1. A table called the **vtable** (virtual table) is created for that class
2. Every class that inherits from this base class and overrides this virtual function gets its own vtable
3. The vtable contains addresses of the actual functions that should be called for objects of a particular type

When a virtual function is called on an object:

1. The system looks up the object’s vtable based on its actual type
2. It finds the address of the function to execute
3. It calls the function at that address

vtable (Virtual Table):

A vtable (Virtual Table) is an internal mechanism used by the compiler to support runtime polymorphism for virtual functions. It is essentially a lookup table of pointers to the virtual functions of a class.

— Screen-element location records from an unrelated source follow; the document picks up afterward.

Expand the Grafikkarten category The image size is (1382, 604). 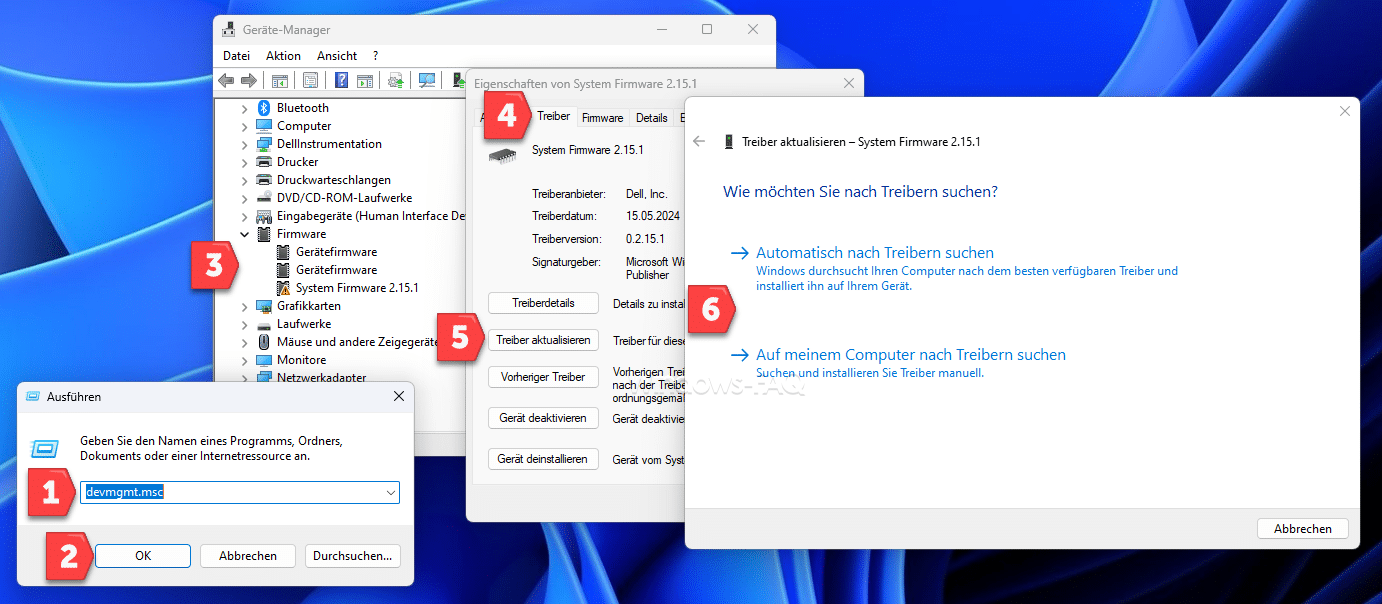click(x=245, y=306)
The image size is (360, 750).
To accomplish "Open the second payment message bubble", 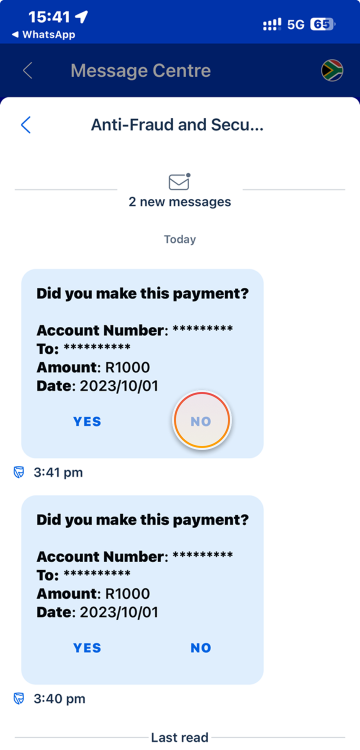I will 142,590.

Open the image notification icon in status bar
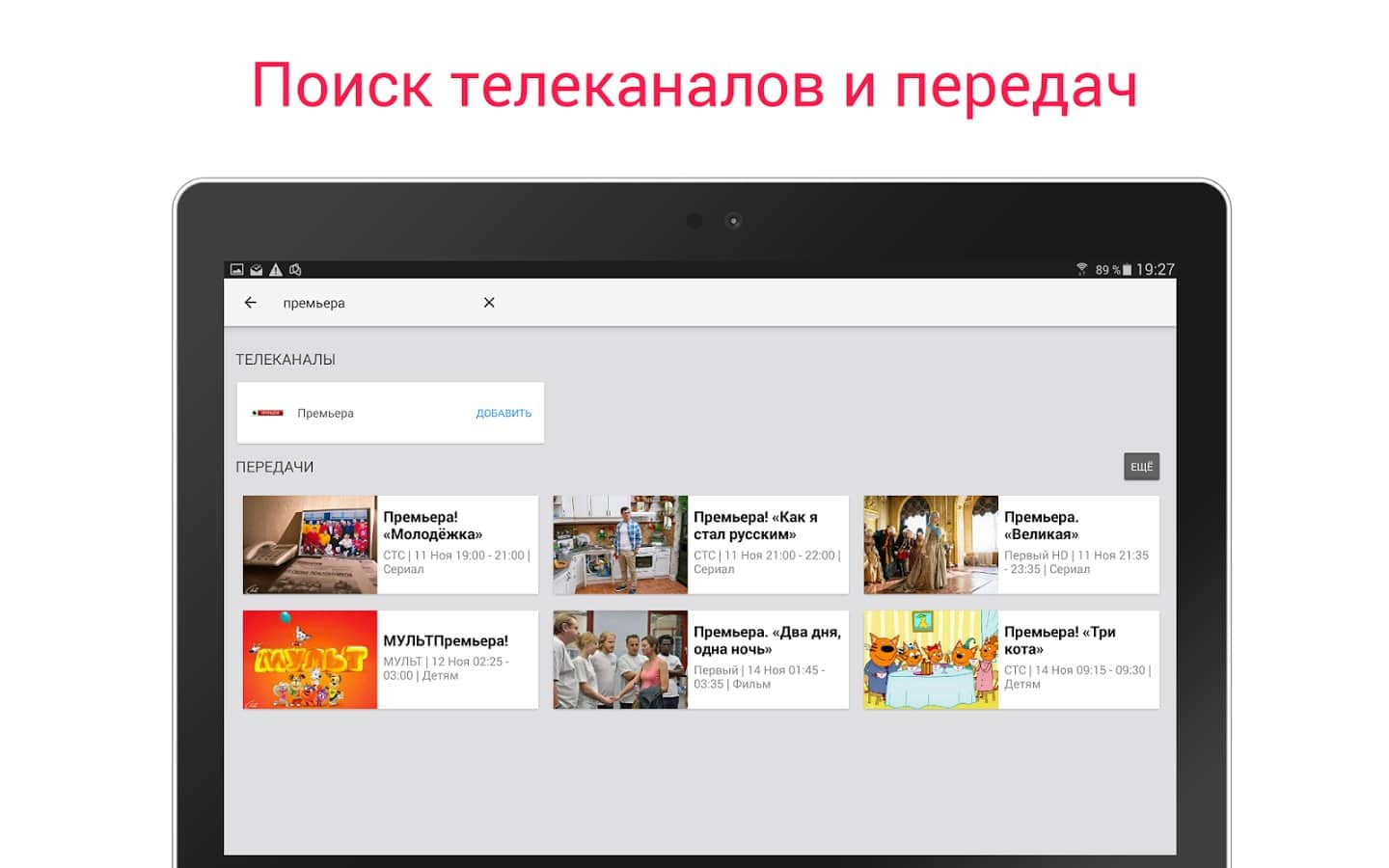pos(237,270)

• Each class that has virtual functions gets its own vtable.
• The vtable holds the addresses of the class's virtual functions.
• If a class overrides a virtual function from its base class, the vtable will hold a pointer to the derived class's version of the function.

How it works:

• At runtime, when a virtual function is called, the vtable is used to look up the correct function to execute.
• The lookup is based on the actual type of the object, not the type of the pointer or reference to the object.

vptr (Virtual Pointer):

The vptr (Virtual Pointer) is a hidden pointer maintained in each object that points to the vtable of its class. The vptr is set automatically when an object of a class with virtual functions is created.

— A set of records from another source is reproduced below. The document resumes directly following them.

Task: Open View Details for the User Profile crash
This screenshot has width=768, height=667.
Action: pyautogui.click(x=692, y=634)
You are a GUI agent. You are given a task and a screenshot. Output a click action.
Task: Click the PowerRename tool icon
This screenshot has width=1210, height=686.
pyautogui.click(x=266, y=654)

• Every object of a class with virtual functions has a vptr.
• The vptr points to the vtable for that object’s class.
• When a virtual function is called on an object, the vptr is used to access the vtable to find the correct function to call.

How It All Works Together:

• vptr points to the vtable of the object’s actual class.
• When a virtual function is called, the program accesses the vtable via the object’s vptr.
• The correct function pointer is retrieved from the vtable and called.

Virtual Destructors

In C++, virtual destructors are used to ensure that when an object of a derived class is deleted through a pointer to a base class, the destructor of the derived class is called properly. This is crucial in situations involving inheritance, especially when dynamically allocated memory or resources are managed in the derived class.

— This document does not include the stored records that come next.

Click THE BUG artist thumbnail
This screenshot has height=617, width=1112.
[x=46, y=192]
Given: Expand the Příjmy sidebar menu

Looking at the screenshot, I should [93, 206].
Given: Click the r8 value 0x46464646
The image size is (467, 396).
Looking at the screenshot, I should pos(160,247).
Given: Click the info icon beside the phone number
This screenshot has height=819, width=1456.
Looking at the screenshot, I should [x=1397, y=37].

Here’s why virtual destructors are important:

• Without a virtual destructor, if you delete an object through a base class pointer, only the base class destructor will be called, potentially leading to resource leaks or incomplete cleanup.
• With a virtual destructor, deleting an object through a base class pointer ensures that both the base class and derived class destructors are invoked, cleaning up resources properly.

Example:

#include <iostream>

class Base
{
public:
  ~Base()
  {
    std::cout << "Destroying base" << std::endl;
  }
};

class Derived : public Base
{
public:
  Derived(int number)
  {
    some_resource_ = new int(number);
  }

  ~Derived()
  {
    std::cout << "Destroying derived" << std::endl;
    delete some_resource_;
  }

private:
  int* some_resource_;
};

int main()
{
  Base* p = new Derived(5);
  delete p;
}

This will output:

Destroying base

However, making Base's destructor virtual will result in expected behavior, calling destructors of both the functions:

class Base {
public:
    virtual ~Base() { 
        std::cout << "Base Destructor\n"; 
    }
};

class Derived : public Base {
public:
    ~Derived() {
        std::cout << "Derived Destructor\n";
    }
};

int main() {
    Base* obj = new Derived();
    delete obj;  // Both Derived and Base destructors are called
    return 0;
}

In this example, the Base class has a virtual destructor. When delete obj; is called, both the Derived and Base destructors are invoked. Without the virtual destructor in Base, only the Base destructor would be called, possibly leaving resources in Derived unmanaged.